____ TEXT UNDER STUDY

For the initial version of mGene, with which we participated at nGASP, I contributed to the development of sensors recognizing the polyadenylation site, as well as sensors that distinguish between different segments (for example, exons and introns) based on DNA sequence content. Moreover I developed sensors discriminating in-frame nucleotide composition from sequences (frames) that are not translated (Schweikert et al., Genome Res., 2009).

Currently we are investigating how discriminative structure prediction algorithms can be applied to gene prediction in prokaryotes and how techniques from multi-task learning are beneficial to ideally transfer gene prediction models from one species to another or to derive models which generalize well across large branches of the tree of life (Görnitz et al., NIPS, 2011).

Tiling Array-Based Transcriptomics

2006 - 2011Carried out at FML / MPI


illustrationUsing whole genome tiling arrays, we studied the transcriptomes of model organisms and their dynamics. Their comprehensive representation by Affymetrix tiling arrays allowed us to monitor the expression of known genes as well as to identify of new, previously uncharacterized (non-coding) genes and alternative transcript isoforms. We leveraged the tiling array technology in conjunction with machine learning methods for data analysis to i) create an inventory of differential expression of known and new genes for various Arabidopsis thaliana organs and several developmental stages (Laubinger et al., Genome Biol., 2008), as well as under changing environmental conditions (Zeller et al., Plant J., 2009); ii) to obtain a detailed expression map for Caenorhabditis elegans tissues and organs at cellular resolution (Spencer et al., Genome Res., 2011) as part of the modENCODE project, which aims to gain a detailed understanding of the functional elements encoded in the worm genome (Gerstein et al., Science, 2010); iii) to characterize on a global scale the transcriptome changes resulting from deficiencies in regulators of mRNA capping, splicing, and biogenesis of small RNAs (Laubinger et al., PNAS., 2008, Laubinger et al., PNAS., 2010).

I developed machine learning-based methods for normalization and segmentation of tiling array data with the twofold goal to reduce probe sequence effects on hybridization intensity and accurately segment transcribed exons out of the intergenic/intronic background (Zeller et al., Pac. Symp. Biocomput., 2008). These normalization and segmentation methods allowed for very accurate de novo transcript identification (Laubinger et al., Genome Biol., 2008) and were crucial tools to complete the above-mentioned projects.

________
____ DATA FOR REVIEW

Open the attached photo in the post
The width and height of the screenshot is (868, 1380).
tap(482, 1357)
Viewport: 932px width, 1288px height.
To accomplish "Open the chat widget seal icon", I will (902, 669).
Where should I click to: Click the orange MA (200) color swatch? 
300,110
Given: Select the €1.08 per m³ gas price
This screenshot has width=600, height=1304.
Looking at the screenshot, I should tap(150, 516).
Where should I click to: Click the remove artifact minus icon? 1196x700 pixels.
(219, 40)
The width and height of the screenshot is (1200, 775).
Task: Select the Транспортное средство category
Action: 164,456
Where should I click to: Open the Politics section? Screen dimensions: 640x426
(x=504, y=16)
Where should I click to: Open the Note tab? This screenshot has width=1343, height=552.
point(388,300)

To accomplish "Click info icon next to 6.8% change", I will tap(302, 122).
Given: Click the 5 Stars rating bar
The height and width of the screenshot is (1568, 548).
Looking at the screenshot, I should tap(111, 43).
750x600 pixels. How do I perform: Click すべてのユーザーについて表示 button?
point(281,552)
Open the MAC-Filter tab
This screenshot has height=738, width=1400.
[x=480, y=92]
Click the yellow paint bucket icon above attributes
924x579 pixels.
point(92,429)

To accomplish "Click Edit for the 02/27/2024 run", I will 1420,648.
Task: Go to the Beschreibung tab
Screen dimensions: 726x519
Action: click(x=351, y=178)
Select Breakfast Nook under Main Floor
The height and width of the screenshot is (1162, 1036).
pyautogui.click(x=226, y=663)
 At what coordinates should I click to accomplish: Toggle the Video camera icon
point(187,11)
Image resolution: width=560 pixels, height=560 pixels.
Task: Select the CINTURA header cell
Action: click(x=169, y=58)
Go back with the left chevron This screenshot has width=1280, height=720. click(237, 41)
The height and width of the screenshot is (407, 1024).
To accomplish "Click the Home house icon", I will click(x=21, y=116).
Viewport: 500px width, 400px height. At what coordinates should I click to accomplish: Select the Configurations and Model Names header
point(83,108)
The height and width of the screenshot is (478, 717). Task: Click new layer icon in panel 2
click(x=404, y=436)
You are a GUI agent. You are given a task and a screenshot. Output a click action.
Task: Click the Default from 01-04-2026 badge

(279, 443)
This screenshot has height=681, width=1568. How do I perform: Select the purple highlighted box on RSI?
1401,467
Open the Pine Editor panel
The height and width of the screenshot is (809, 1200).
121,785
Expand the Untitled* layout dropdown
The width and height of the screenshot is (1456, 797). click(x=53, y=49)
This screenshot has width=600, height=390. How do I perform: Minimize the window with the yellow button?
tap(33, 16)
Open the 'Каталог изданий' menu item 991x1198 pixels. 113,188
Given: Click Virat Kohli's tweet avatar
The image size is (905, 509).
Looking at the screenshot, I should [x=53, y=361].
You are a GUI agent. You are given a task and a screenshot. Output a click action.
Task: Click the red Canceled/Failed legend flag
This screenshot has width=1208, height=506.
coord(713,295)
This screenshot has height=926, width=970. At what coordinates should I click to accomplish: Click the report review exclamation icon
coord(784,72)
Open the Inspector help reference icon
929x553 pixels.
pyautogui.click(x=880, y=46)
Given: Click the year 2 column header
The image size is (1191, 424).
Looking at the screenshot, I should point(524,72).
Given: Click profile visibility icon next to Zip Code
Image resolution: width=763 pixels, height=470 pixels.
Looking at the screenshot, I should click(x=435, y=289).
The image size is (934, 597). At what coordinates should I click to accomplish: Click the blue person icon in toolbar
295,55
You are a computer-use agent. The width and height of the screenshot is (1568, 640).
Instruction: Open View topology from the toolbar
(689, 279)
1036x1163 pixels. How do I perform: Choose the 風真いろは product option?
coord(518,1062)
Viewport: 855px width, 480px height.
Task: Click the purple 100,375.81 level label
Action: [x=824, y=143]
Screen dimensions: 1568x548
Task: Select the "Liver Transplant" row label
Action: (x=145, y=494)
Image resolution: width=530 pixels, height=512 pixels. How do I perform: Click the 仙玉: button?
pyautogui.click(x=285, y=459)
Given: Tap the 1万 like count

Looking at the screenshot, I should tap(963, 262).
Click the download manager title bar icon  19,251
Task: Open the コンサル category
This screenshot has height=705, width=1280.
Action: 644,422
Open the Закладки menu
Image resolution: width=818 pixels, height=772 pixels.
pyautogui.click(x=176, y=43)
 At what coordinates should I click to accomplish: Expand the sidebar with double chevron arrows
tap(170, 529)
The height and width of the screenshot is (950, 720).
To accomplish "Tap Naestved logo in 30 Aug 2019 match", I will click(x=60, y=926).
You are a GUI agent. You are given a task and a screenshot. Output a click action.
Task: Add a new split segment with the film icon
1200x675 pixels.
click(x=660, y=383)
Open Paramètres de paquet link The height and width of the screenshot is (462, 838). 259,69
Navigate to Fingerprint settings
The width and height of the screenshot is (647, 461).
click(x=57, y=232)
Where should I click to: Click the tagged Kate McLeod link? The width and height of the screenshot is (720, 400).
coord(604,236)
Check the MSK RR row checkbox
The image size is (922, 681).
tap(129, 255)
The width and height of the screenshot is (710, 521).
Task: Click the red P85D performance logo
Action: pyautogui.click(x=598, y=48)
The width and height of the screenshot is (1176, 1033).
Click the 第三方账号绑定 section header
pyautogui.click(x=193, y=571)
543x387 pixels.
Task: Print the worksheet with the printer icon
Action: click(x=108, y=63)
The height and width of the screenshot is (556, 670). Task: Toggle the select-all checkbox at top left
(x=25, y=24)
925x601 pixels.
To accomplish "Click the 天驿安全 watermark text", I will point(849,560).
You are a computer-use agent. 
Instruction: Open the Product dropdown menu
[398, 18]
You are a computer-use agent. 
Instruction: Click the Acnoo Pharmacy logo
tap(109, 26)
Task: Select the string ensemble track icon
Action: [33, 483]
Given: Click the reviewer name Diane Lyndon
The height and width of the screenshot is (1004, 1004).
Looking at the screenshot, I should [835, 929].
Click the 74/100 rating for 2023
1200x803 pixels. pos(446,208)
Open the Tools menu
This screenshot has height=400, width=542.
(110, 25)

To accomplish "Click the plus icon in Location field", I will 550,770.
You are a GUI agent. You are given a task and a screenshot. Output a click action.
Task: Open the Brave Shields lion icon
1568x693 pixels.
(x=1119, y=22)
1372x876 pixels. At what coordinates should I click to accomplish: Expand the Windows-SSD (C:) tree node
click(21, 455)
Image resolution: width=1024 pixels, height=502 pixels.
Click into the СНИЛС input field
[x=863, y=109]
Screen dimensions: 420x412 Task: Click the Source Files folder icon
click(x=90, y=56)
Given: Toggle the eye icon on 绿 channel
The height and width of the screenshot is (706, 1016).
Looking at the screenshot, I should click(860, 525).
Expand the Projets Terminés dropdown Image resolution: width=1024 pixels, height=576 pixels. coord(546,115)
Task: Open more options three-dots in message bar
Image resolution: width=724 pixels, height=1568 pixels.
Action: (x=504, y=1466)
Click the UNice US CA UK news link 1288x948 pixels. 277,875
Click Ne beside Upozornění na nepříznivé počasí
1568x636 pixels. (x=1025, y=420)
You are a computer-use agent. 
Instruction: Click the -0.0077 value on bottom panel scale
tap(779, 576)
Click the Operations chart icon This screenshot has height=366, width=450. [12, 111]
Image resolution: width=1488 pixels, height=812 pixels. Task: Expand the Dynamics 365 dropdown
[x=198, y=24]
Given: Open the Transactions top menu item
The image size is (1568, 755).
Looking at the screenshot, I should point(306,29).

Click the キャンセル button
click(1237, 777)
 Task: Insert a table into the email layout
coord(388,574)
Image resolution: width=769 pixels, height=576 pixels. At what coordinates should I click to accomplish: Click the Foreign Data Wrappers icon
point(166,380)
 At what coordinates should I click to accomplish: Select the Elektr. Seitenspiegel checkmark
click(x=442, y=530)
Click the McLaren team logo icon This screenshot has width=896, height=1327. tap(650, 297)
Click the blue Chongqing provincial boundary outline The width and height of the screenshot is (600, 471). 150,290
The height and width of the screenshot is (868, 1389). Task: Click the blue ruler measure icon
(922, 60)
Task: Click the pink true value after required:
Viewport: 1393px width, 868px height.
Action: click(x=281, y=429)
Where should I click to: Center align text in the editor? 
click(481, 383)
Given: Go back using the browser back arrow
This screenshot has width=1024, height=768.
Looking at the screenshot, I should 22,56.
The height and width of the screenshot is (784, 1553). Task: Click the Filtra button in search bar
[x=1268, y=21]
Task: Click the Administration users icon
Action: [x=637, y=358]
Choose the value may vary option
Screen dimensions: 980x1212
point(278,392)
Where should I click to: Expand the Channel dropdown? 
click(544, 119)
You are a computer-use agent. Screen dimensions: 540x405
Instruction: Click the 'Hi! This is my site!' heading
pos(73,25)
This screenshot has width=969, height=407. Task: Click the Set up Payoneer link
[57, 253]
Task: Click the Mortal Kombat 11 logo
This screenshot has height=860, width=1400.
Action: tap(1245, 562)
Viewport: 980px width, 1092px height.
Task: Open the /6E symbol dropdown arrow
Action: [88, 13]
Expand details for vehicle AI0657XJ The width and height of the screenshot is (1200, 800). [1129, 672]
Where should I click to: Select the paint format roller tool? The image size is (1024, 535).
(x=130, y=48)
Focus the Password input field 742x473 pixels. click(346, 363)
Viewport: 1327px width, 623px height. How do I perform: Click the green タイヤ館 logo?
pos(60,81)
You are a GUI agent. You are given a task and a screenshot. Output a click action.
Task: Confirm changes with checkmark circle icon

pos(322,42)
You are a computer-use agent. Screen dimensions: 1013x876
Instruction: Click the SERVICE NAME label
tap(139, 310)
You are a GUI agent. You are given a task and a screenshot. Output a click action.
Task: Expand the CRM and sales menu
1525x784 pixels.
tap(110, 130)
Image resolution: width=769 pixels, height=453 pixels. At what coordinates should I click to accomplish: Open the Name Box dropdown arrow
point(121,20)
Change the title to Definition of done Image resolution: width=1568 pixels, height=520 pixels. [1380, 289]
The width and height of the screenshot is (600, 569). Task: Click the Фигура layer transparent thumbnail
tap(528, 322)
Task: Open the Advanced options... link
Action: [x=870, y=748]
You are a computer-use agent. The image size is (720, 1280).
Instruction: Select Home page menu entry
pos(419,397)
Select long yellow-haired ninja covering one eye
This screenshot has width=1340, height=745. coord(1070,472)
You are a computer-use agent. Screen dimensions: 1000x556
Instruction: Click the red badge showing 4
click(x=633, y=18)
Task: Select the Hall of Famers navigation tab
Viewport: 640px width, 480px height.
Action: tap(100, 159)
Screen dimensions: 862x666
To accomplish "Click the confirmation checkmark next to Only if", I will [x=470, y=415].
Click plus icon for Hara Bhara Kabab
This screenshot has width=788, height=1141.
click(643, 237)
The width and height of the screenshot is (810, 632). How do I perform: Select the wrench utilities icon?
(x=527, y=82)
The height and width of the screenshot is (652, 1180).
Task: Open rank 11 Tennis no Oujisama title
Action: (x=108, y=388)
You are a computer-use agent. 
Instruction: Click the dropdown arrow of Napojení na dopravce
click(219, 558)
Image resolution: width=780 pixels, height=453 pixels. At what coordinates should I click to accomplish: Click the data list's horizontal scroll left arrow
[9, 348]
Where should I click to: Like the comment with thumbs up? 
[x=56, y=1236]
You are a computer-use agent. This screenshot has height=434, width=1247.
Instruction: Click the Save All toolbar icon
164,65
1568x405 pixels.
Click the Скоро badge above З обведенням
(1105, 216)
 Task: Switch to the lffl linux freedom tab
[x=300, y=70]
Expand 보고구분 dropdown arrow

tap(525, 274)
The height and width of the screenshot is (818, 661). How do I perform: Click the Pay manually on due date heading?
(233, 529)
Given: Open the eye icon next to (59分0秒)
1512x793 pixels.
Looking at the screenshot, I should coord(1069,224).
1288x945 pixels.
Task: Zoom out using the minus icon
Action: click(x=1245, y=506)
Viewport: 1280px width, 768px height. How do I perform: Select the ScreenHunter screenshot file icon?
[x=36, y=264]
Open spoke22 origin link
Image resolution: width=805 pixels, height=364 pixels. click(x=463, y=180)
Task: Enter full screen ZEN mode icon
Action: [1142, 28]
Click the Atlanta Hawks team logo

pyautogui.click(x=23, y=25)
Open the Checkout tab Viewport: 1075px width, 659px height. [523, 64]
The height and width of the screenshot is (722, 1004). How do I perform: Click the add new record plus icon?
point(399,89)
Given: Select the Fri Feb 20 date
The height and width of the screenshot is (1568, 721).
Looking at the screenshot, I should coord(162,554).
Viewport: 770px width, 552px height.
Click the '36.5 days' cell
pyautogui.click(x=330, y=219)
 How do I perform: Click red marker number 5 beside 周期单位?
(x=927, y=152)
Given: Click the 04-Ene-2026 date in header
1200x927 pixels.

________

_WORK TO COMPLETE_
1/ Can you reproduce the gene research summary from "For the initial" down to "Genome Res., 2009)."?
2/ What comes next in the gene research summary after its last sentence? Continue it from there.
The material has nothing to do with the gene research summary.

_ANSWER LIST_
1/
For the initial version of mGene, with which we participated at nGASP, I contributed to the development of sensors recognizing the polyadenylation site, as well as sensors that distinguish between different segments (for example, exons and introns) based on DNA sequence content. Moreover I developed sensors discriminating in-frame nucleotide composition from sequences (frames) that are not translated (Schweikert et al., Genome Res., 2009).

2/
A further subproject identified alternative splicing events, primarily intron retentions, from tiling array data. We approached this task as a two-step classification problem: First, a classifier was trained to discriminate between exons and introns. Subsequently, introns with a large inclusion probability in some tissue were identified as candidates for alternative splicing by a second classifier (Eichner et al., BMC Bioinf. 2011).

Array-Based Polymorphism Discovery

2005 - 2008Carried out at FML / MPI


illustrationUsing resequencing array technology, this project aimed at characterizing common sequence polymorphisms in 20 diverse strains of the plant model organism Arabidopsis thaliana (Clark et al., Science, 2007). Based on this work, a 250k SNP chip was developed for cost-effective genotyping, which enables high-resolution genome-wide association studies in Arabidopsis thaliana (e.g. Atwell et al., Nature, 2010). A similar project catalogued and analyzed genetic variation between rice varieties (McNally et al., PNAS, 2009). My focus has been on detecting highly polymorphic regions with a machine learning technique called Hidden Markov Support Vector Machines (Zeller et al., Genome Res., 2008). Polymorphic regions typically correspond to clusters of small polymorphisms (SNPs and indels), but also include large deletions. As these types of polymorphisms are impossible or very difficult to identify with SNP calling methods, polymorphic region predictions ideally complement SNP data by adding an inventory of variations expected to have pronounced phenotypic effects when affecting genes and other functional genomic elements (Zeller et al., Genome Res., 2008).